Following the initial period of antithrombotic therapy for patients with AF undergoing PCI for ACS or high-risk elective PCI

Recommendation 29. If age < 65 years and CHADS2 = 0, we recommend long-term therapy with either ASA alone or, if high-risk clinical or angiographic features of ischemic events and low risk of bleeding, ASA with P2Y12 inhibitor (Strong Recommendation; High-Quality Evidence); or

If age is 65 years or older or CHADS2 ≥ 1 we recommend long-term therapy with either OAC alone (Strong Recommendation; Moderate- and High-Quality Evidence) or, if high-risk clinical or angiographic features of ischemic events persist and low risk of bleeding, OAC with single antiplatelet therapy with ASA or a P2Y12 inhibitor (Weak Recommendation; Low-Quality Evidence).
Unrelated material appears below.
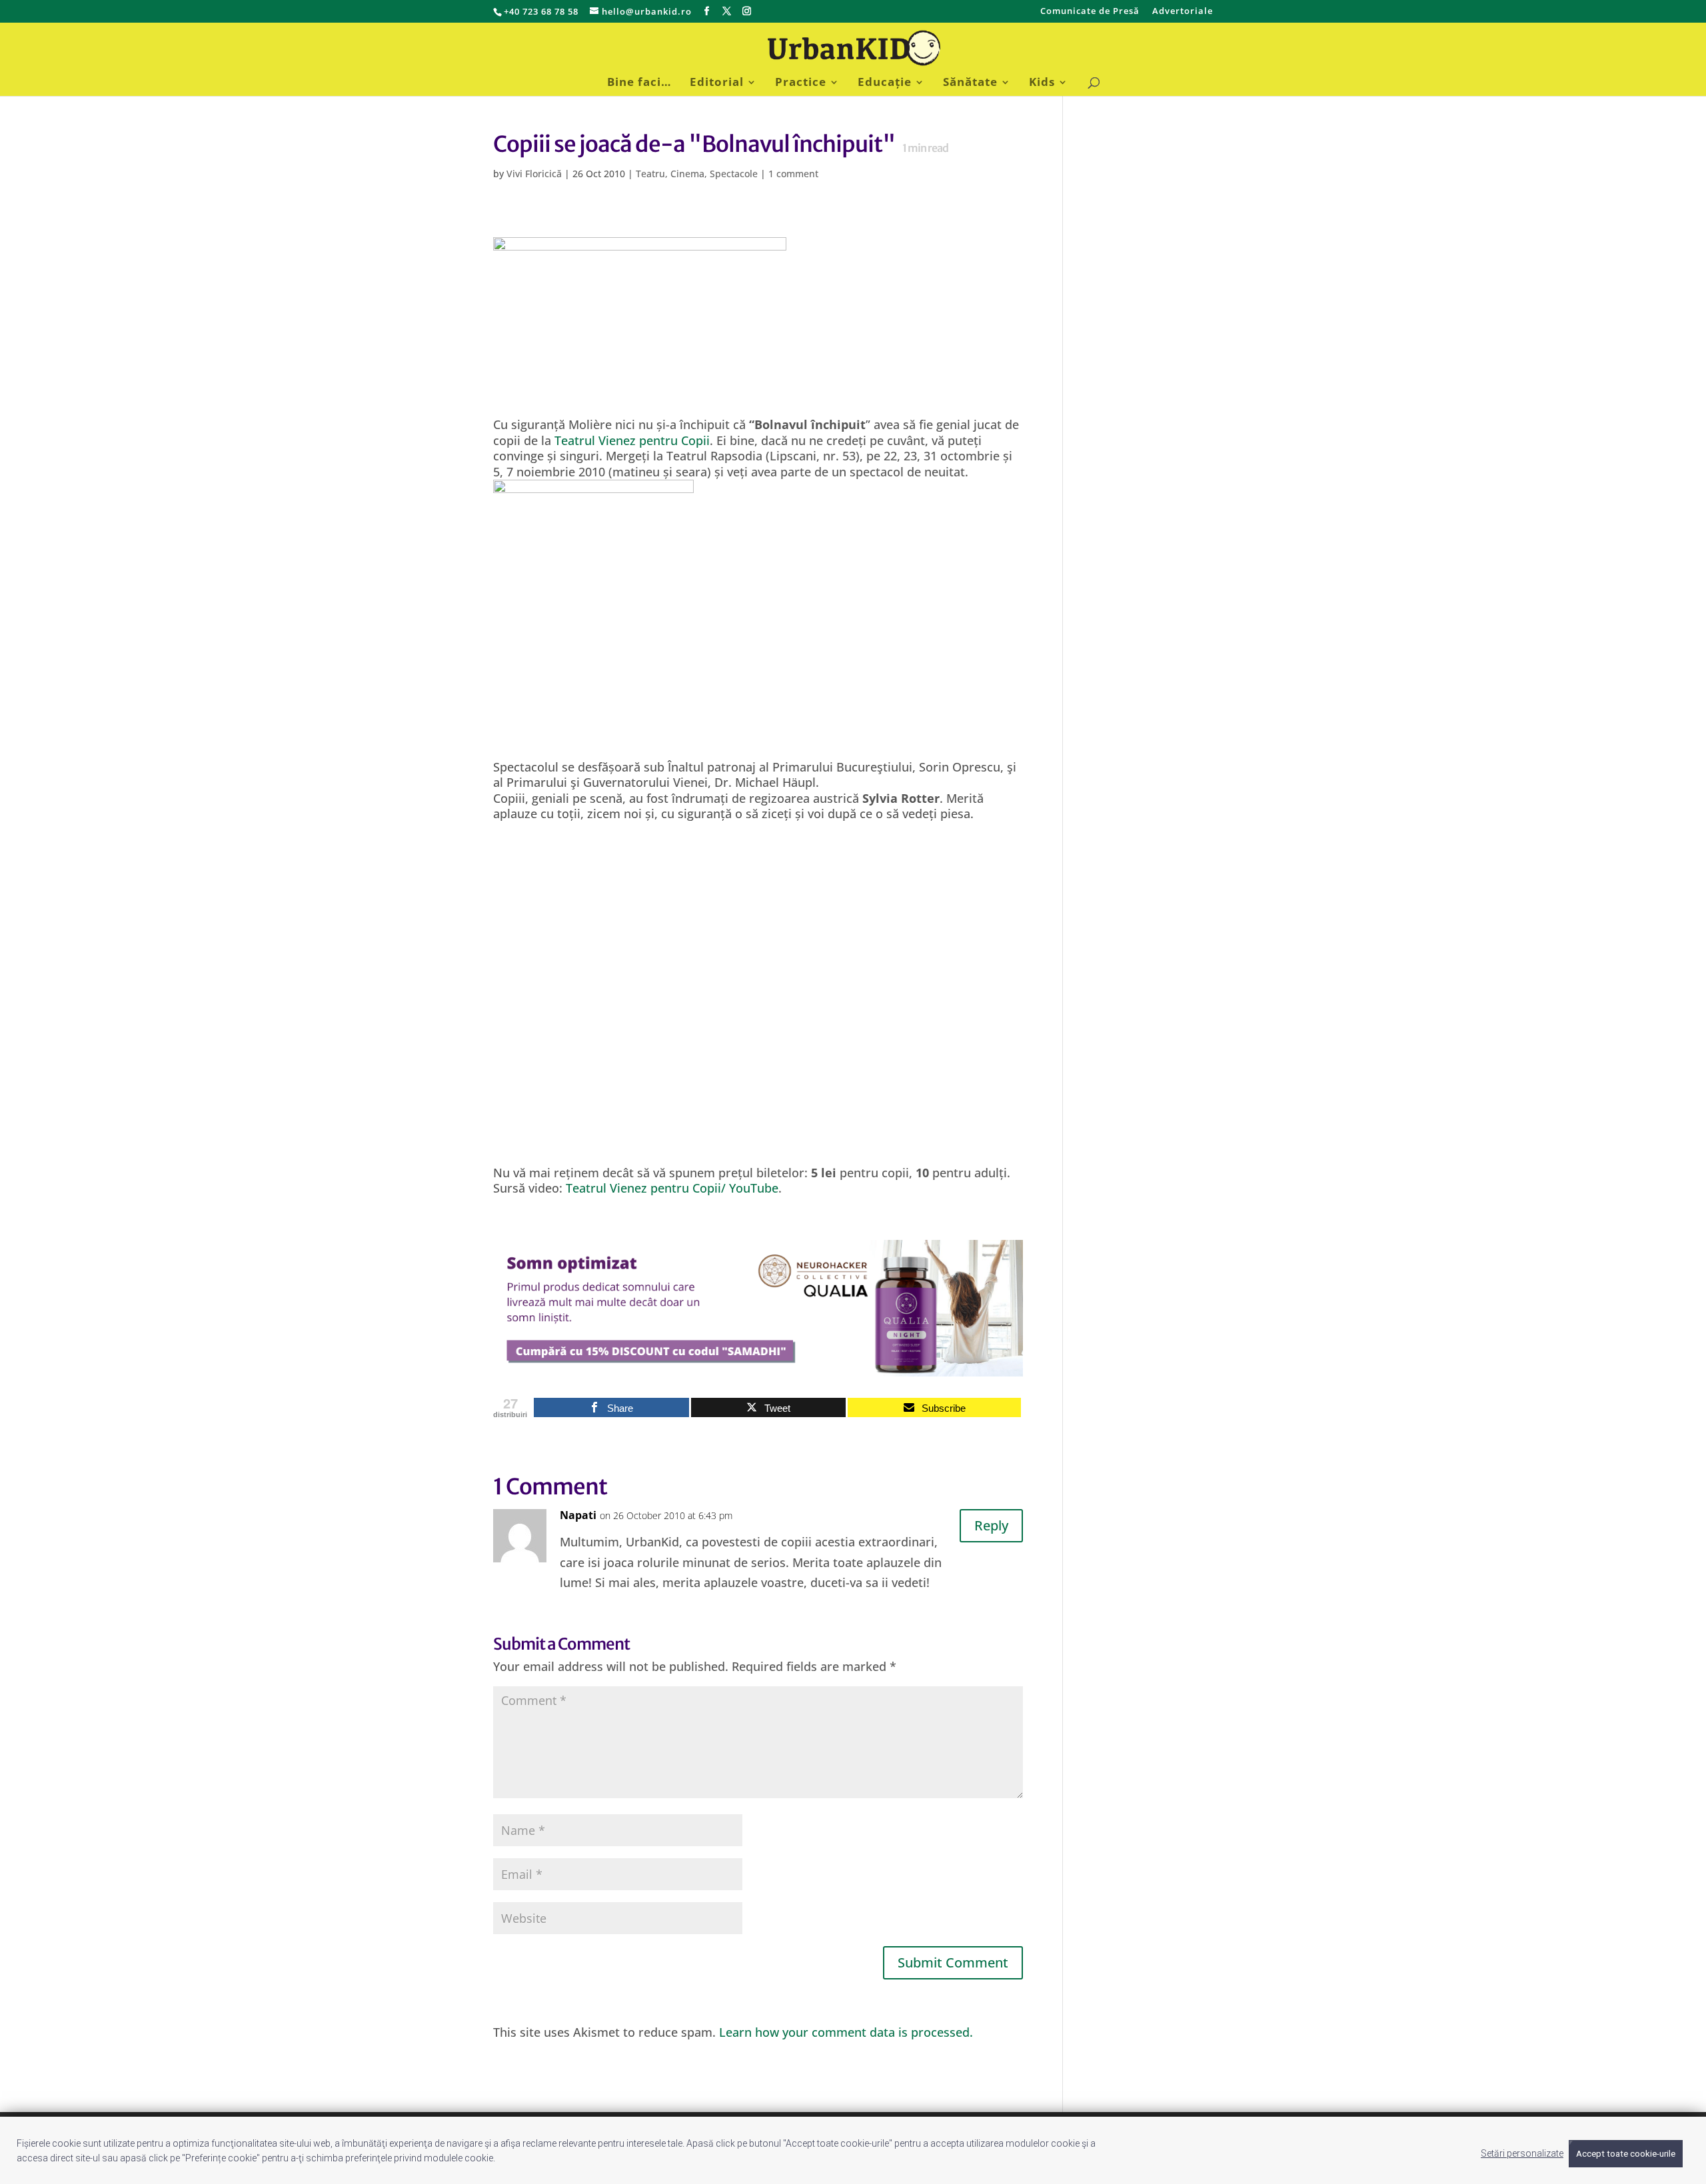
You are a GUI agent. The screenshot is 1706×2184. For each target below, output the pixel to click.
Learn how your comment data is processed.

Practical tip. The COMPASS trial42 showed that, in patients with stable CAD or peripheral arterial disease who did not have AF, ASA used in addition to very low dose OAC (rivaroxaban 2.5 mg BID) reduced major CV events. It is important to note that rivaroxaban 2.5 mg BID has not been evaluated for long-term stroke prevention in patients with AF. The standard stroke prevention dose of rivaroxaban in patients with AF is 15 mg or 20 mg daily. Consideration could be given to extending treatment long-term with OAC (at a standard AF stroke prevention dose) and single antiplatelet therapy (clopidogrel or ASA) in selected patients at low risk of bleeding who have high-risk clinical or angiographic features for ischemic events.